Taylor showed a slight lean into the concept against the Minnesota Vikings, calling five such plays. Three were successful, with gains of 10, 9 and 6 yards. Another, an incompletion to Mitchell Tinsley, was because of a poor decision from Browning, forcing a sidearm throw around a defender despite having two receivers open in front of him.
The Bengals’ 60 percent success rate on UCPA is a top-10 rate in the league, yet they are in the bottom quarter in usage. On play-action passes alone this season, Browning is 9 of 13 for 92 yards with an elite 86.2 PFF grade. Those numbers correlate similarly to his 2023 stint (9.8 yards per attempt on play action).

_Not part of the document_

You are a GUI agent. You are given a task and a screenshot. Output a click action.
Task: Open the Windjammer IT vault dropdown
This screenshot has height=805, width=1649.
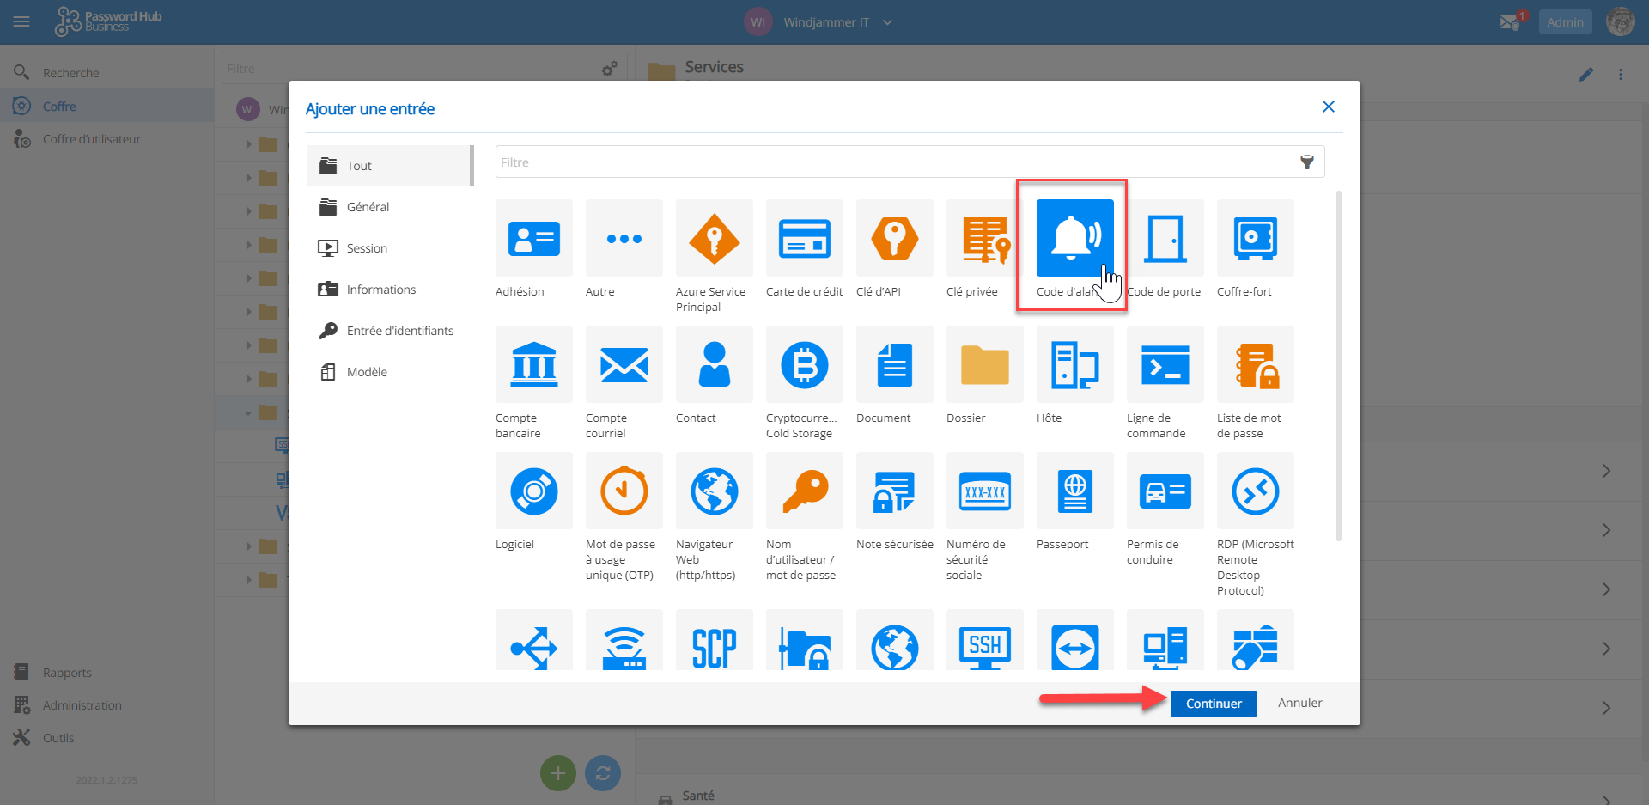click(887, 22)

Small sample sizes everywhere, but UCPA is something Browning does well, which could help the struggling offensive line and run game while producing easier throws. They should be closer to the Rams and Lions, and not in the bottom quarter of the league.
All of this adds up to a more efficient version of Browning and a less chaotic quarterback seeing his bad decisions lead to five picks. The Bengals must do their part to help.
Taking the emotion of the game and the situation out of the equation is central again. Browning sees that as playing to his strengths. The logical approach to fixing the problem was Browning’s primary takeaway from last week in Minnesota. It will also go a long way to determining Monday in Denver.
“I got to survive the down,” Browning said. “When you look at my film as a whole so far, there’s been a lot of good and there has been not a significant amount of bad, but my bad plays have been detrimental to the team in the form of turnovers. I need to find a way to throw the ball away if it is just incompletions and learn to fight another day.”